> **WHAT TO DO**: Consider the data that follows and state how many lines contain the string "will", using the number alone.
DATA IN THIS EXERCISE Start Marker
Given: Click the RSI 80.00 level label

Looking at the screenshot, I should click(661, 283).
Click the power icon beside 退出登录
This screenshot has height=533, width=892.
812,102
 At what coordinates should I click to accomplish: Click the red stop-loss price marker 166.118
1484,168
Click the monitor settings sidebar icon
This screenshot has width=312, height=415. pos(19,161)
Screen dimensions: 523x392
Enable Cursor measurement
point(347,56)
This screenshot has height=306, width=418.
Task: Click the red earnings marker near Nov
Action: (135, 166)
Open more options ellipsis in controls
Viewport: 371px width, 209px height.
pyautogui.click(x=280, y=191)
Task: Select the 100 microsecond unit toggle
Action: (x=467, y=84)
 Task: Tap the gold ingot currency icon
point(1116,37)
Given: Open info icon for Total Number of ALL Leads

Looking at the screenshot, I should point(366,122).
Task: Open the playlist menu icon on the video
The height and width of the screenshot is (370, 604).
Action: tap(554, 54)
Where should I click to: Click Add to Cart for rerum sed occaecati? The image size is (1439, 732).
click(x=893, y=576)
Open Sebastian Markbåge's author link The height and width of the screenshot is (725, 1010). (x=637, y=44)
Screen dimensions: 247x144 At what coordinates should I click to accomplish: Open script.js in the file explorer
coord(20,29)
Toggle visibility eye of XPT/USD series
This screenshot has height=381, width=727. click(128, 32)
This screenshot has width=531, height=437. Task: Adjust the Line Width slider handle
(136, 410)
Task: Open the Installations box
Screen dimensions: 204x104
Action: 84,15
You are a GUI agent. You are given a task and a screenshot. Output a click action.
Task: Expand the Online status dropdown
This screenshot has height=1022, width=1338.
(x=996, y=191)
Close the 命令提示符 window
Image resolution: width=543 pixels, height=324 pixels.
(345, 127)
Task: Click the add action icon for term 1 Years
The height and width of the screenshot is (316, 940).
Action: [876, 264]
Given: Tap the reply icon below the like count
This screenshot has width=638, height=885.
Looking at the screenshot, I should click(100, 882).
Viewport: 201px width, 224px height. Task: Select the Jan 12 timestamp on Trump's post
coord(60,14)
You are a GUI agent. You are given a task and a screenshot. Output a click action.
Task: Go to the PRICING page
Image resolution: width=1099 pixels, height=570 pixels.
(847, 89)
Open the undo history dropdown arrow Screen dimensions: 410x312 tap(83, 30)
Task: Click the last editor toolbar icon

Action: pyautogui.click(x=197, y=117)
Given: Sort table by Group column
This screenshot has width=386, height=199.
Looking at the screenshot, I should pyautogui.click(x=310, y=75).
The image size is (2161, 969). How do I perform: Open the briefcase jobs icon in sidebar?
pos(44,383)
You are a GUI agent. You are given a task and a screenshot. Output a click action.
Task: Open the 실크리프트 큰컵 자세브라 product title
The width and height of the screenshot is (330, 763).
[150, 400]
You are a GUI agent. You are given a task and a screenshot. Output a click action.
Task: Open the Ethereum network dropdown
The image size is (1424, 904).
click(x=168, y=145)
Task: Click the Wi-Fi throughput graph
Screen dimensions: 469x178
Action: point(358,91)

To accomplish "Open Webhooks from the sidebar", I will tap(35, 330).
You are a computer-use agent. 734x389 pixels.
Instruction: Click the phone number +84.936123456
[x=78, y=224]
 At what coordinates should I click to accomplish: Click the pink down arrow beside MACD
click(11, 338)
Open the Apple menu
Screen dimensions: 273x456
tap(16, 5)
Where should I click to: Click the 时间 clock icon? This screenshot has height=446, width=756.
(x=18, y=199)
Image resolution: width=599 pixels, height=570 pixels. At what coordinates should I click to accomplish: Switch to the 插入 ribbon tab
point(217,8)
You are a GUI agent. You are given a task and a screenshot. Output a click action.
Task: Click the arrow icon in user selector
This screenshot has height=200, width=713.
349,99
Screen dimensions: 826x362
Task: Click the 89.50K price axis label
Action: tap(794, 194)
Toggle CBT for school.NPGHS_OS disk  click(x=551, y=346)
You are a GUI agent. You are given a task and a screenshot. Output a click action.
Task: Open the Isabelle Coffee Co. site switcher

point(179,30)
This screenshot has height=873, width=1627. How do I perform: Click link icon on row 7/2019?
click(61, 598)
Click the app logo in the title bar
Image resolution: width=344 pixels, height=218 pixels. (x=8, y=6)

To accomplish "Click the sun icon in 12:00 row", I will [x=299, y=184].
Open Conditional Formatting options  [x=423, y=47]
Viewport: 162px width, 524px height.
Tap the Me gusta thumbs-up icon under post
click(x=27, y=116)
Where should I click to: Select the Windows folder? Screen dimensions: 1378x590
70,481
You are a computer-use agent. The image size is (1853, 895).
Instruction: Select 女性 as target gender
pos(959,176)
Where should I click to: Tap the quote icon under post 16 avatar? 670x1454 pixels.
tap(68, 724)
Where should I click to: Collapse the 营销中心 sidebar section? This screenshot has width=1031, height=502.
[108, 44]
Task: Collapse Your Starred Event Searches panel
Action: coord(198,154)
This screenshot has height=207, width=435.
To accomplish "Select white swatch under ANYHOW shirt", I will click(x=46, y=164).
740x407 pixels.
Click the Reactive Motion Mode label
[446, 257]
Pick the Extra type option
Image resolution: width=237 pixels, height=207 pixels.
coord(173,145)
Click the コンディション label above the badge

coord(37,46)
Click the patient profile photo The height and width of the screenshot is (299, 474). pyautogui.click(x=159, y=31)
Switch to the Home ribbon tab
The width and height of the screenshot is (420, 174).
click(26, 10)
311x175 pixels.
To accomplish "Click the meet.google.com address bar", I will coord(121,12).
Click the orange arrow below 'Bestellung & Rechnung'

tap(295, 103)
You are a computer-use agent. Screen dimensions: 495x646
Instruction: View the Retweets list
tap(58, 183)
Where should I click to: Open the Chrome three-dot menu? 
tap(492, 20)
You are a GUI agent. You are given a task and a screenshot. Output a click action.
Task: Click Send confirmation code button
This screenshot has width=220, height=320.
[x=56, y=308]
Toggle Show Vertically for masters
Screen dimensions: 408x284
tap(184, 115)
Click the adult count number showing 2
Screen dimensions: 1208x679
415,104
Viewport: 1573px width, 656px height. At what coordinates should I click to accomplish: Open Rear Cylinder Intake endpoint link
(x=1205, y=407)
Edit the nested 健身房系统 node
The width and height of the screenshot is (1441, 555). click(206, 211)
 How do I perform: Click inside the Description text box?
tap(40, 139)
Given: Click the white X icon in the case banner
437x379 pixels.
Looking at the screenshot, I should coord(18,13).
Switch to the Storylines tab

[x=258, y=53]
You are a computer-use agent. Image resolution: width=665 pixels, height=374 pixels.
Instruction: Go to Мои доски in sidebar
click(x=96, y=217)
DATA IN THIS EXERCISE End Marker
> **YOUR RESPONSE**: 4